I don’t usually mix business with pleasure, but today’s comic springs directly from a class I teach during my day job. While introducing my eager young game designers to the ludology vs. narratology debate, I like to use this video to highlight key concepts. If you hit that hyperlink, it cuts straight to Juul’s idea of games taking place in an “eternal present.” While the point is (obviously) debatable, it does reflect a very real tendency in TRPGs. In most cases, we view our storylines through our PCs. We only have access to the game world through their linear experiences and fixed perspectives. But that isn’t necessarily so.

The plot device pictured in today’s comic is all about mixing it up. Rather than playing Fighter-Wizard-Cleric-Thief, our heroes are taking on temporary fiendish personae. These demon alter egos represent a session’s worth of carnage, with some “let’s kill those other demons” encounters likely followed by a “let’s backstab each other” climax. If I was running this business in a real campaign, I might well have the main party encounter the aftermath of that battle. They’d probably fight the victor of the one shot grand melee. You want that moment of recognition: Holy crap! The stuff we did in that other session is showing up in the main storyline!

This gimmick is related to the film technique of crosscutting, where we cut between different scenes to show simultaneous action. In this case, the villainous Bad Cat threatens to sacrifice Antipaladin while our demon-Heroes gather about the soon-to-opened hell portal, waiting to leap through into the Prime Material. We witness the horrors of the Abyss first hand, gaining insight into the stakes that we could never witness from the fixed perspective of our usual PCs. It’s not a common device, but I do think that it’s a stellar way to break up a stagnant campaign or depict a sprawling storyline.

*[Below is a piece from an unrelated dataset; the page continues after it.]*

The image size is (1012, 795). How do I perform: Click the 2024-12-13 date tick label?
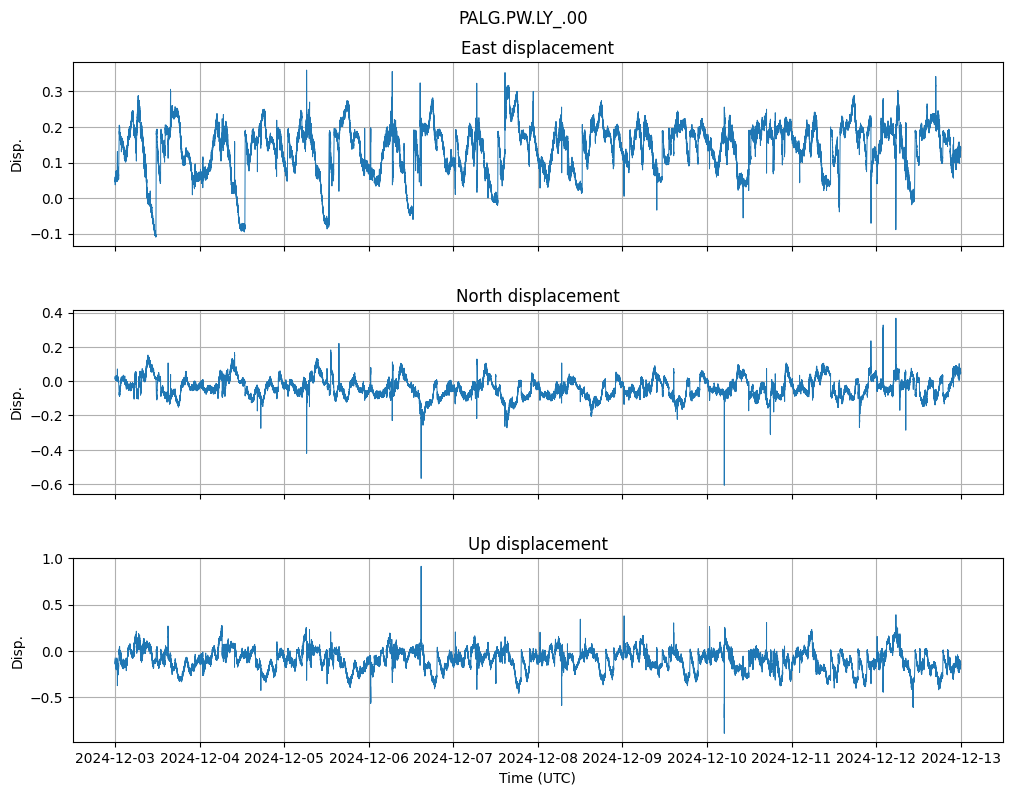(x=962, y=759)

So for today’s discussion, why don’t we swap our best techniques for playing with perspective? When have you cut away to show the villains’ plans? Perhaps you’ve done a “let’s play the familiars” session? Maybe it was a last stand, where the main party would come upon the ruins of their one-shot selves? Or maybe it’s something as simple as a Fiasco scenario, hopping in to portray minor NPCs on demand? Whatever your style, tell us all about those unconventional “crosscutting” sessions down in the comments!